** Opening AVAILABLE RECORDS block **
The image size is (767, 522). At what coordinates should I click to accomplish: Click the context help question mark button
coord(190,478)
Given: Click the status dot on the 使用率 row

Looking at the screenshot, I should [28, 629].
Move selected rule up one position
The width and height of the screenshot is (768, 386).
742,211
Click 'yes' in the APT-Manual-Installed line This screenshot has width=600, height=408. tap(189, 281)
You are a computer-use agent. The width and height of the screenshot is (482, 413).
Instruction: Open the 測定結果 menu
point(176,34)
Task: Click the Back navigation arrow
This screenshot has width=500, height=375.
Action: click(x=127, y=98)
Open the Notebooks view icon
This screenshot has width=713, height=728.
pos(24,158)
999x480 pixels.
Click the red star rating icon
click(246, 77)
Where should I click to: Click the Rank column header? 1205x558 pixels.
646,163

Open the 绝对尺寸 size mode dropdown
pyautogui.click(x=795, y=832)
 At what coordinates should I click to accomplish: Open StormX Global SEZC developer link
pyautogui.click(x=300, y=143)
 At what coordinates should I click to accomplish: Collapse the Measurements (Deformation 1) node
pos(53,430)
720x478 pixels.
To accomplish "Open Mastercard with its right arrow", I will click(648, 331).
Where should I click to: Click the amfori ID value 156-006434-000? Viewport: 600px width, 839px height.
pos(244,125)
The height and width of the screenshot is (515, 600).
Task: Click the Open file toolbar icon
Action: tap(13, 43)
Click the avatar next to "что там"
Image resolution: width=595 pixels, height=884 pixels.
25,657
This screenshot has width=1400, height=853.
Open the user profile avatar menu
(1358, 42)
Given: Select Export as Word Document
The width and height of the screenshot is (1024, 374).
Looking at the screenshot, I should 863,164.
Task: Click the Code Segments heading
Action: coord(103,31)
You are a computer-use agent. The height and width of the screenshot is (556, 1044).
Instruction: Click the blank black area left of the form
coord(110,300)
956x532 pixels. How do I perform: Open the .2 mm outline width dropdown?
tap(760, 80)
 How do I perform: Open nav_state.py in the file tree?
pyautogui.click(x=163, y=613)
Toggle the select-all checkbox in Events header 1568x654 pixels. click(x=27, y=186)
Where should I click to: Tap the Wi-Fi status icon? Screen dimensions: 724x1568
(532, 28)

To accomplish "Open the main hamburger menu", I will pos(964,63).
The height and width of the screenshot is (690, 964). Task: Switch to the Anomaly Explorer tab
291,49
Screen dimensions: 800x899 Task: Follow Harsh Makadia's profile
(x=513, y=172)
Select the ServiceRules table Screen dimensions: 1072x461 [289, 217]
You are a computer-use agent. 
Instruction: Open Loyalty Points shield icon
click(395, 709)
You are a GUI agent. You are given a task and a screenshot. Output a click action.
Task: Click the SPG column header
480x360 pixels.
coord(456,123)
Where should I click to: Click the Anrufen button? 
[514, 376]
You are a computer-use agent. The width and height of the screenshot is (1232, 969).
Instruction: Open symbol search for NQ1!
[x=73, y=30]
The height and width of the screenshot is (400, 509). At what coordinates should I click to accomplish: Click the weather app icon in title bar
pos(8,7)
** Closing AVAILABLE RECORDS block **
What lines of the listing contain the word "agent"? Copy them all.

You are a computer-use agent. The width and height of the screenshot is (482, 413).
You are a computer-use agent. The height and width of the screenshot is (556, 1044).
You are a computer-use agent. 
You are a GUI agent. You are given a task and a screenshot. Output a click action.
You are a computer-use agent. The width and height of the screenshot is (1232, 969).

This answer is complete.